Esther y Sinfo evalúan así lo vivido hasta ahora:
“Cuando nos dijeron la discapacidad que tenía nuestra hija nadie daba nada por ella, no podíamos imaginar que iba a ser capaz de hacer nada, cuanto menos de trabajar, eso era impensable. Pero a Esther la hemos exigido más que a sus hermanos. Ha tenido que dedicarle mucho más tiempo para aprender las pequeñas cosas, pero cada pequeño logro le ha llevado a tener la confianza y la estima suficientes para enfrentar otros más grandes. La superación empieza por lo pequeño. Las grandes batallas se ganan con pequeñas conquistas. Somos conscientes de que en muchas cosas hemos sido pioneros y eso es porque hemos confiado en nuestra hija. Hoy, los niños/as que acuden a la Asociación son estimulados desde edades tempranas. Se nota muchísimo la seguridad y la desenvoltura de las nuevas generaciones. El resultado de confiar en el otro se palpa en los logros obtenidos por la persona en la que se confía, sea cual sea su situación, respetando el ritmo de cada individuo. Y en eso estamos alegres porque, en medio de la tempestad, dimos los primeros pasos para conseguir lo que hoy es ya una realidad”.

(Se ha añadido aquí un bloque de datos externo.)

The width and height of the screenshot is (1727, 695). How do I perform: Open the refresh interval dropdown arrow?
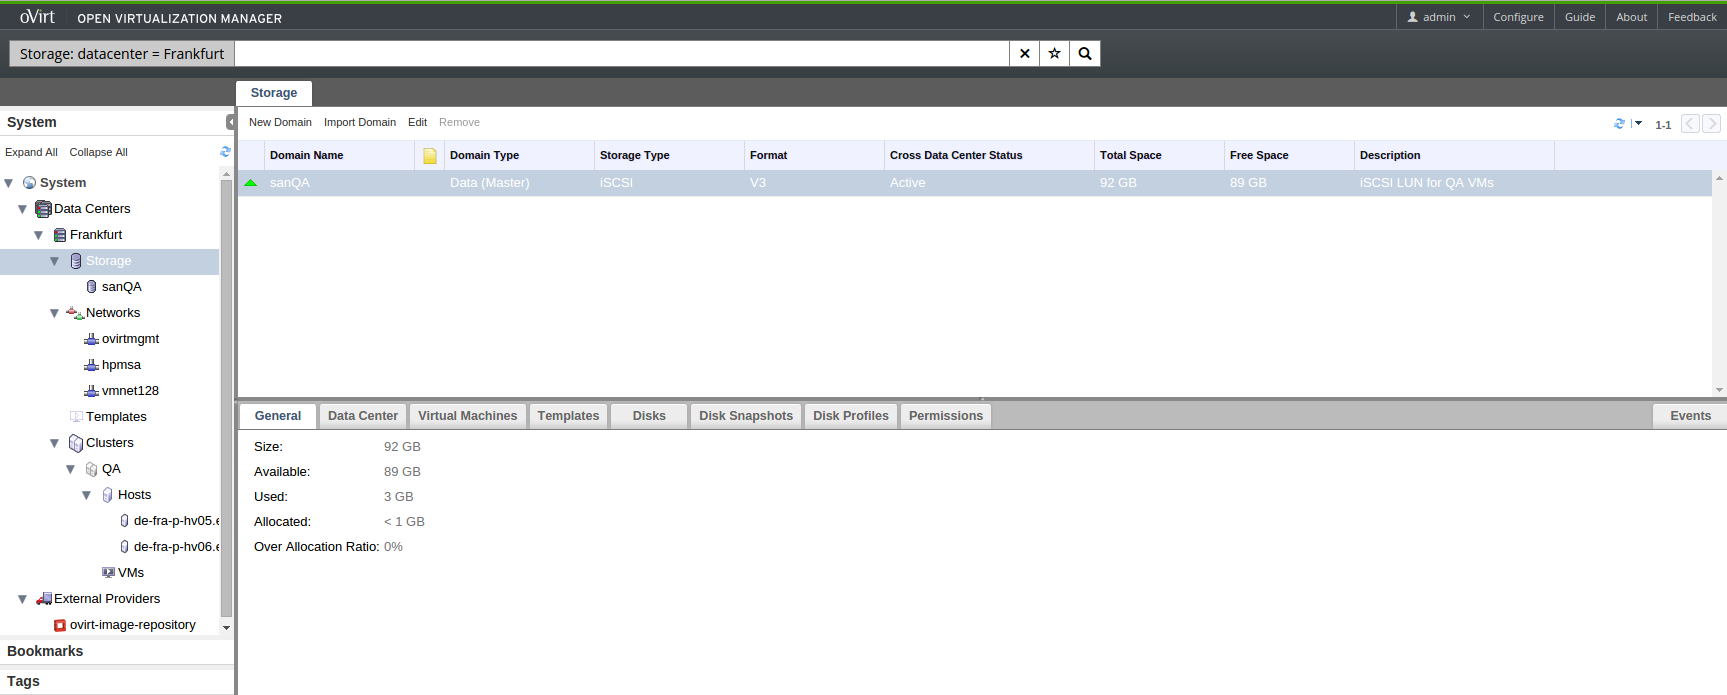[1638, 123]
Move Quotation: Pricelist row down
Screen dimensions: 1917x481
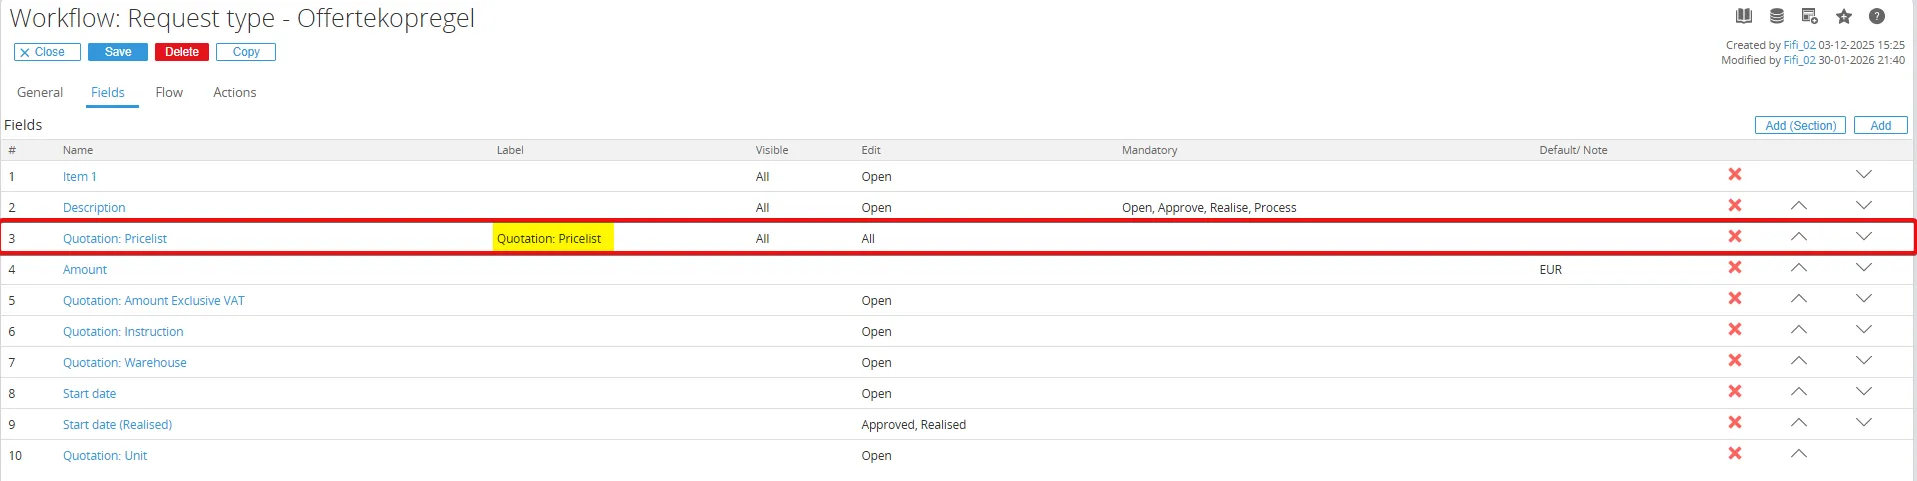click(1864, 236)
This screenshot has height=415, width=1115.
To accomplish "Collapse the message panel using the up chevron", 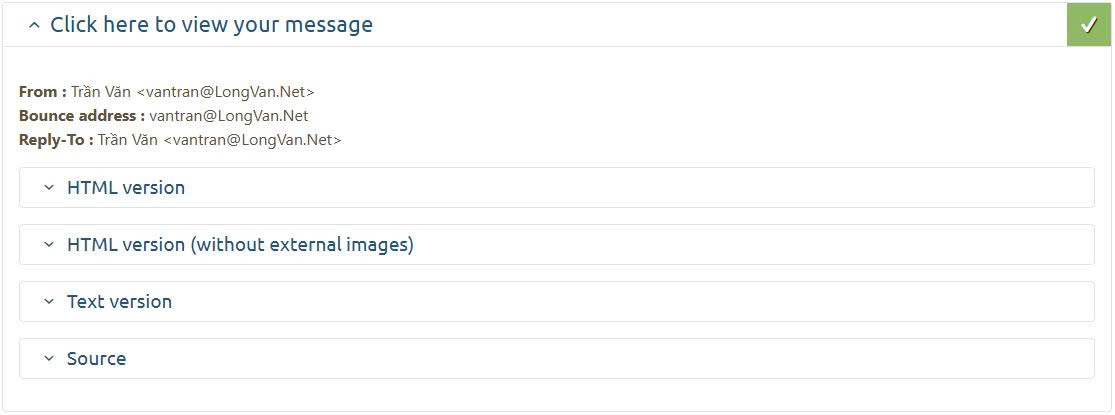I will point(35,25).
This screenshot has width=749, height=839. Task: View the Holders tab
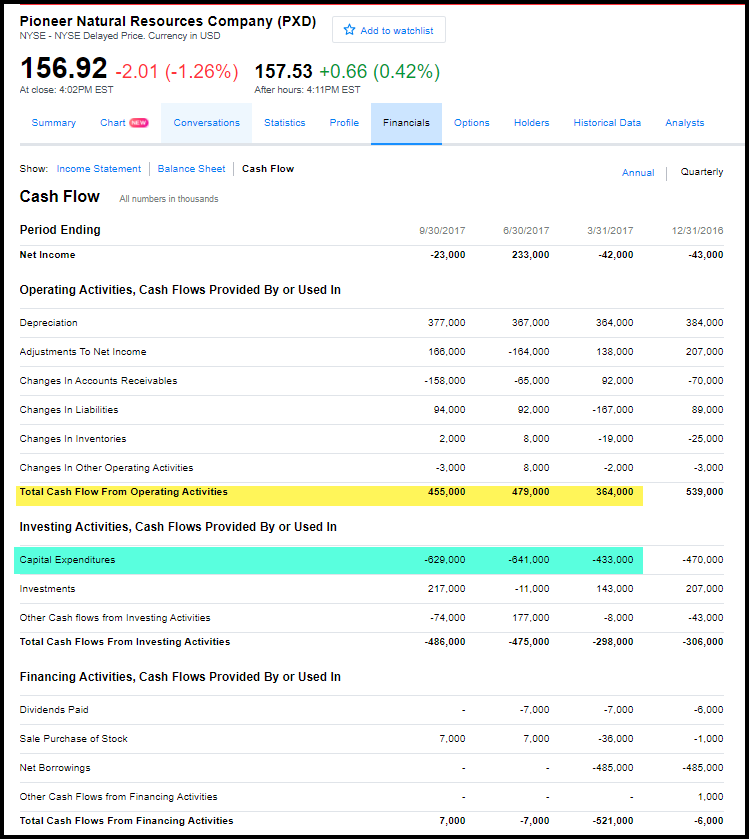531,123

Con este testimonio tan edificante soy consciente de que el cambio no surge en las grandes esferas, sino en los pequeños hogares y aulas. Muchos pequeños esfuerzos generan los grandes cambios. Se debe empezar por lo que tenemos cerca. Si educamos a nuestros hijos y alumnos en el amor, el respeto, la confianza, la seguridad y la constancia, sin duda estaremos poniendo los cimientos para que el día de mañana sean hombres y mujeres seguros de sí mismos, trabajadores constantes y capaces de aceptar las limitaciones y diferencias propias y ajenas.
En las Cortes de Castilla la Mancha, a la salida del trabajo de Esther.